Extracted data —

——

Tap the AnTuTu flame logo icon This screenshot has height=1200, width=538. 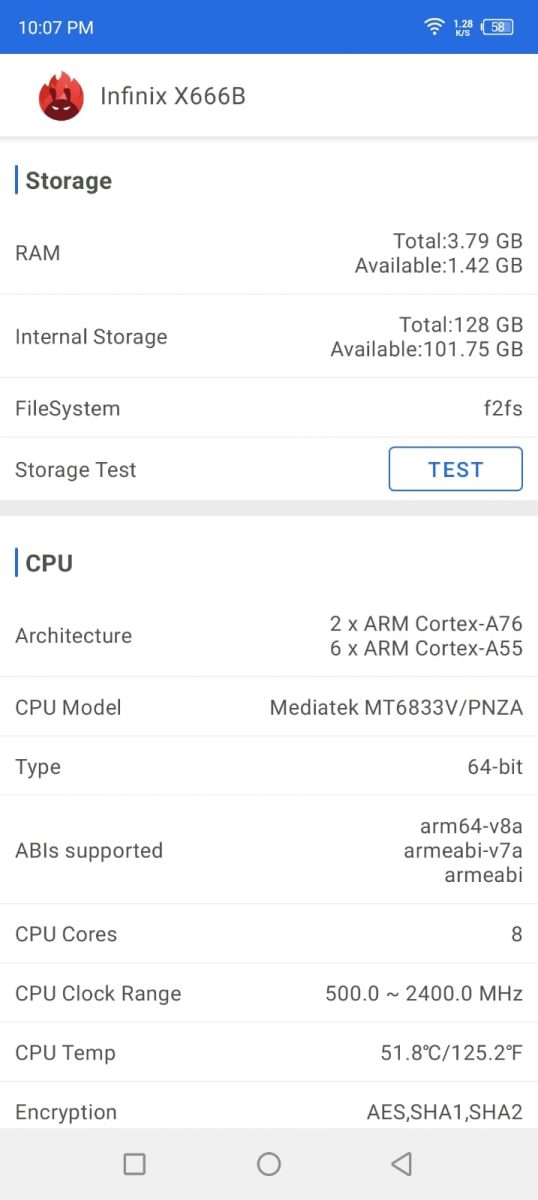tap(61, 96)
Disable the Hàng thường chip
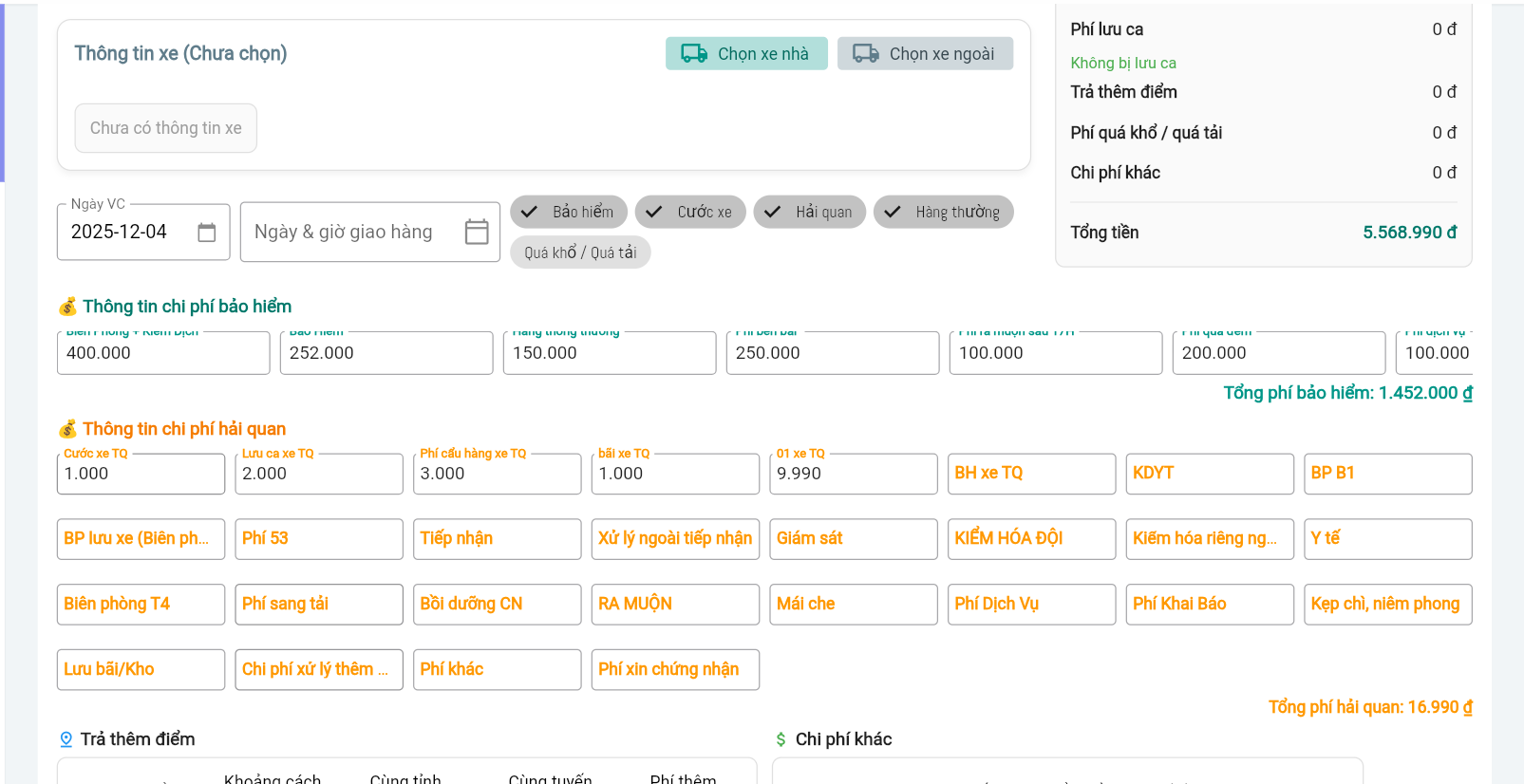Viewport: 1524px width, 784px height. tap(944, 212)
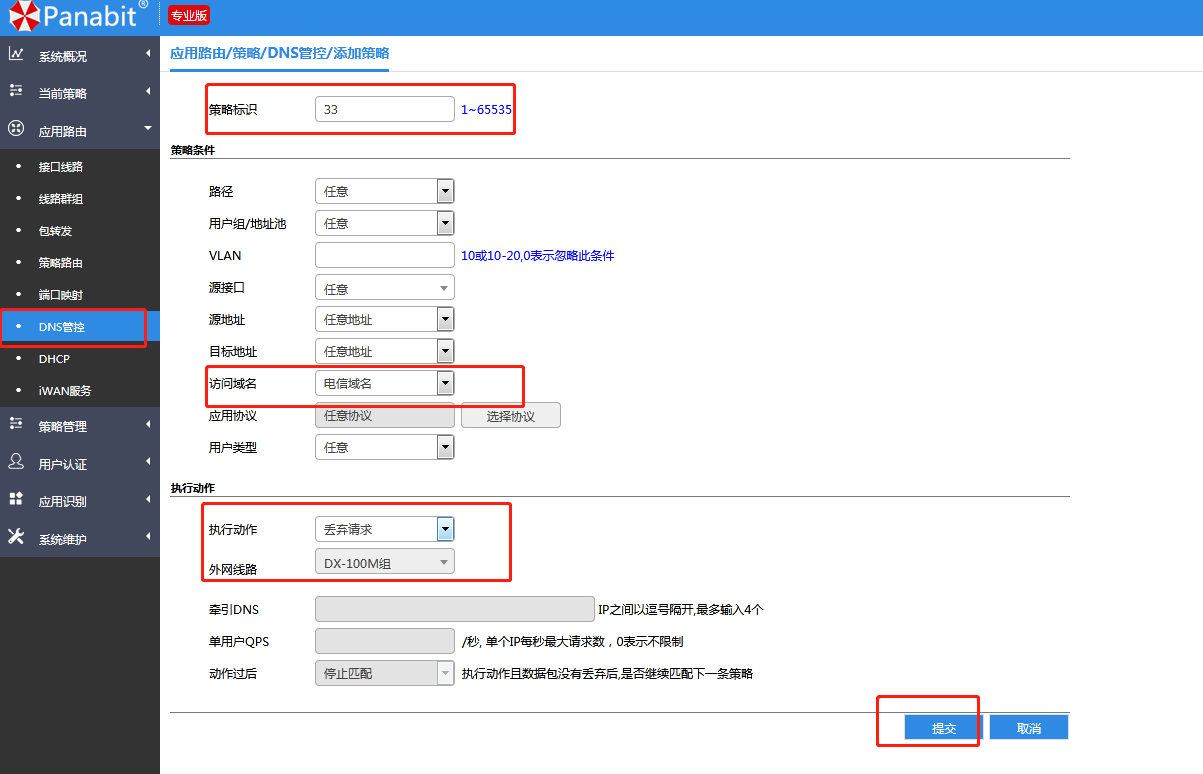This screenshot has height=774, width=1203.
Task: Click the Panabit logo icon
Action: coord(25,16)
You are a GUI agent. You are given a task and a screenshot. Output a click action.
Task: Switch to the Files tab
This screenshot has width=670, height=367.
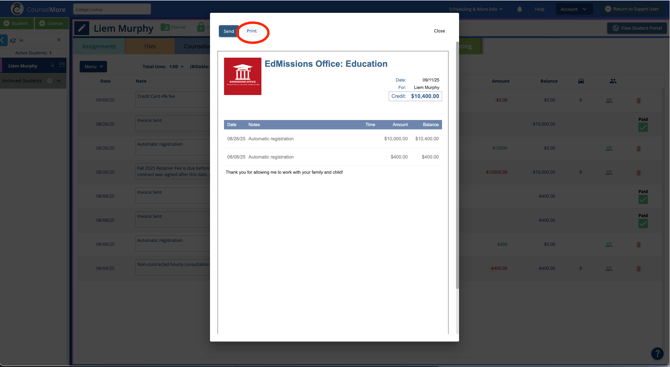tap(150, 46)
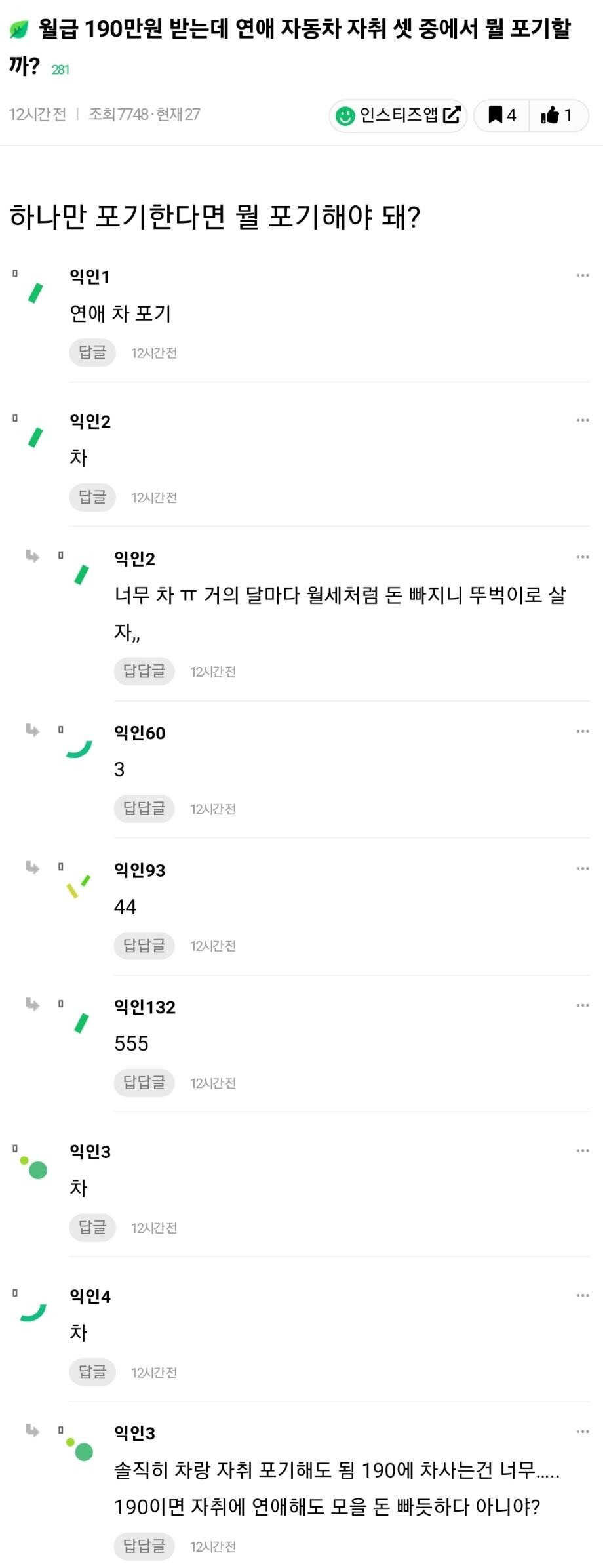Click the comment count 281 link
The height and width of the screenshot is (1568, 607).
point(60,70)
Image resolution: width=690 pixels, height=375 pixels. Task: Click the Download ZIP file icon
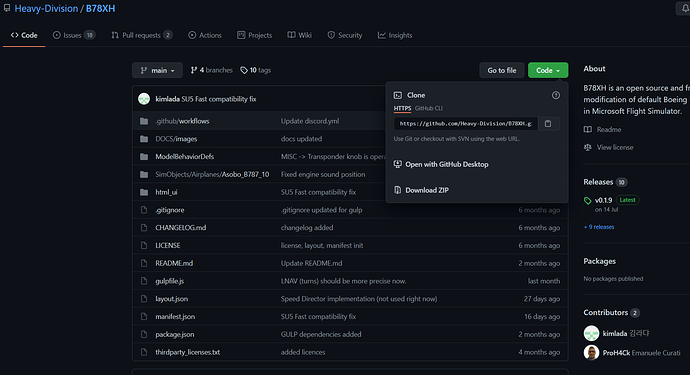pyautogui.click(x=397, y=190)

——

What you are asked to do — Keep out the pictures, and copy exactly the lines from the one that contains "Disable the Hàng thường chip" through the final line of the records above, both ends included.

Solution —
Disable the Hàng thường chip
Viewport: 1524px width, 784px height. tap(944, 212)
This screenshot has height=774, width=1203.
Task: Click the Panabit logo icon
Action: coord(25,16)
You are a GUI agent. You are given a task and a screenshot. Output a click action.
Task: Switch to the Files tab
This screenshot has width=670, height=367.
tap(150, 46)
Click the comment count 281 link
The height and width of the screenshot is (1568, 607).
point(60,70)
Image resolution: width=690 pixels, height=375 pixels. Task: Click the Download ZIP file icon
pyautogui.click(x=397, y=190)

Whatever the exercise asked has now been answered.